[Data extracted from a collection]
+---+

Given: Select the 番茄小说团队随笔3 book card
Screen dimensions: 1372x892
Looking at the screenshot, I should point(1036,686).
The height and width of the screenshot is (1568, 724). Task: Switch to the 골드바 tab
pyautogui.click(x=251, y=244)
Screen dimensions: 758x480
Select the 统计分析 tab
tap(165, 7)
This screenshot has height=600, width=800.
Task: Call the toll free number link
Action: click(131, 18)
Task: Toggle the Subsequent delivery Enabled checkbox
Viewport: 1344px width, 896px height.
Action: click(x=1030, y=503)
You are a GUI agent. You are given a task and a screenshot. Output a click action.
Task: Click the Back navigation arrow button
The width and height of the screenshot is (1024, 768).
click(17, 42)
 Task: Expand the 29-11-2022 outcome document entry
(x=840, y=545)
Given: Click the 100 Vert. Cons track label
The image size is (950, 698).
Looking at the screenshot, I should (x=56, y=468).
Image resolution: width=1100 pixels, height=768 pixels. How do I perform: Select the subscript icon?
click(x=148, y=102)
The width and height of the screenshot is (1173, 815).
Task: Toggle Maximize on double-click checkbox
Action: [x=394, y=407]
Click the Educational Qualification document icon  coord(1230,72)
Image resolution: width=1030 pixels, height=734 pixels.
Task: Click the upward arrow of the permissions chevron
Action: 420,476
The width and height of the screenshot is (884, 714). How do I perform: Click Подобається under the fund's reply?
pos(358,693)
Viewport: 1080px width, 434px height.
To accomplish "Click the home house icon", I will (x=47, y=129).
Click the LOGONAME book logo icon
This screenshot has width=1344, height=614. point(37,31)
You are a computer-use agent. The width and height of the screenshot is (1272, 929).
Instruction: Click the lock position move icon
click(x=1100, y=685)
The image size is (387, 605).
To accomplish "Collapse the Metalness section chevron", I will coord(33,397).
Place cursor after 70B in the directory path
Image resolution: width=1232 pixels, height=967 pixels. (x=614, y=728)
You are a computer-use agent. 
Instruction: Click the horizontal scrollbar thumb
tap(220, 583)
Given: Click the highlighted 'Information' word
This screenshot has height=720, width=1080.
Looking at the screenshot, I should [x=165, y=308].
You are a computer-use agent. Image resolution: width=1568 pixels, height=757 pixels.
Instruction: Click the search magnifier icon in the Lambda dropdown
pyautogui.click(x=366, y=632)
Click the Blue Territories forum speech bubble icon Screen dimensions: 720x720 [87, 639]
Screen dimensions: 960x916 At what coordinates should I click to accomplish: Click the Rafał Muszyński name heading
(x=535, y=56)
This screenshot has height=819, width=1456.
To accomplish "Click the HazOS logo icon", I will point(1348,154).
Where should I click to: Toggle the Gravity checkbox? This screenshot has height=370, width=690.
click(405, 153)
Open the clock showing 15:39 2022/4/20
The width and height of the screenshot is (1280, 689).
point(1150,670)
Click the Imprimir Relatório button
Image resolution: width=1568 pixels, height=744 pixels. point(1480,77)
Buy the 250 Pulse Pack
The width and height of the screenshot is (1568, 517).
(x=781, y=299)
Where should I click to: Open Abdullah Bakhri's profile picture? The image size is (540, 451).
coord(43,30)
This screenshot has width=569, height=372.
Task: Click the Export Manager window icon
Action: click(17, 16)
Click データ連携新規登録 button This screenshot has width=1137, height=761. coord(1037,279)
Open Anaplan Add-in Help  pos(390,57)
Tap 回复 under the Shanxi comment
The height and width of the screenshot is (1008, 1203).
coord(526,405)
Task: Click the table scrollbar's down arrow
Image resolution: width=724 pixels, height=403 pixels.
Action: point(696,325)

+---+

→ **Activity**
Count up the lines in the entries that hold "agent", and respond with that count and no other text.

→ **Exercise solution**
4